Банковский троян Numando

Банковский троян Numando Описание

Новый отчет пролил свет на еще одного банковского трояна из Латинской Америки. Угроза получила название Numando, и она использовалась в кампаниях атак по крайней мере с 2018 года. Хотя операции Numando были в основном сосредоточены на Бразилии, специальные кампании также проводились на других территориях, таких как Мексика и Испания. Хотя злоумышленники используют несколько новых методов и тактик, таких как использование видео YouTube для удаленной настройки, вероятность успеха Numando остается низкой из-за относительной недостаточной сложности.

Цепочка атак

Атака начинается с распространения спама и фишинговых сообщений. Поврежденные электронные письма содержат сообщение-приманку и вложение в формате ZIP. Архив содержит легитимное приложение, инжектор и полезную нагрузку Numando. Когда жертва запускает легитимную программу, она загружает инжектор сбоку и приводит к выполнению вредоносного ПО. В другом варианте цепочки атак небезопасная полезная нагрузка вводится в изображение BMP и впоследствии извлекается. Несмотря на подозрительно большой размер, это изображение BMP совершенно корректно, его можно открыть во многих редакторах изображений и просмотреть без каких-либо проблем. Обнаруженные изображения часто включают логотипы законных программных продуктов и таких компаний, как Avast и Java.

Угрожающие возможности

Основная функциональность Numando совпадает со всеми другими банковскими троянами из этого региона - путем создания оверлеев над законными банковскими и платежными приложениями он пытается собрать учетные данные и банковскую информацию жертвы. Кроме того, угроза вредоносного ПО может имитировать ввод с помощью мыши и клавиатуры, принудительно перезапускать или выключать зараженную систему, делать произвольные снимки экрана и прекращать процессы браузера.

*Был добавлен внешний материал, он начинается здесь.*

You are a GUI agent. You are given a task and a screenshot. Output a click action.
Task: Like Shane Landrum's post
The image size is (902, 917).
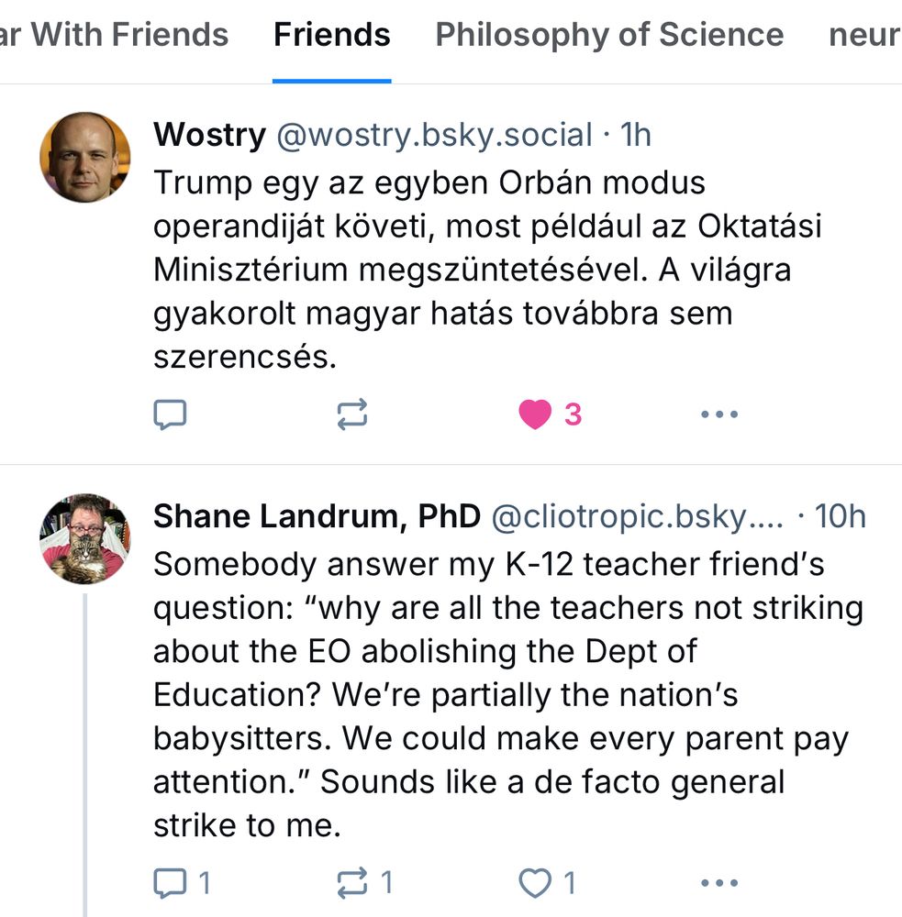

В отличие от многих других банковских троянцев из региона Латинской Америки, Numando, похоже, не находится в активной разработке. Обнаруженные версии и образцы действительно показывают некоторые незначительные изменения, которые были внесены с течением времени, но не было никаких серьезных улучшений или дополнений.

Удаленная настройка через видео на YouTube

Наиболее яркой характеристикой Numando является использование общедоступных платформ, таких как YouTube, Pastebin и других, для удаленной настройки. Видео на YouTube содержали информацию, которая следует определенной схеме, распознаваемой угрозой. Строка начинается с «DATA: {», за которым следуют три записи, разделенные «:» перед закрывающим символом «}». Получив уведомление от исследователей информационной безопасности, отслеживающих угрозу, Google удалил видео, участвовавшее в вредоносных кампаниях.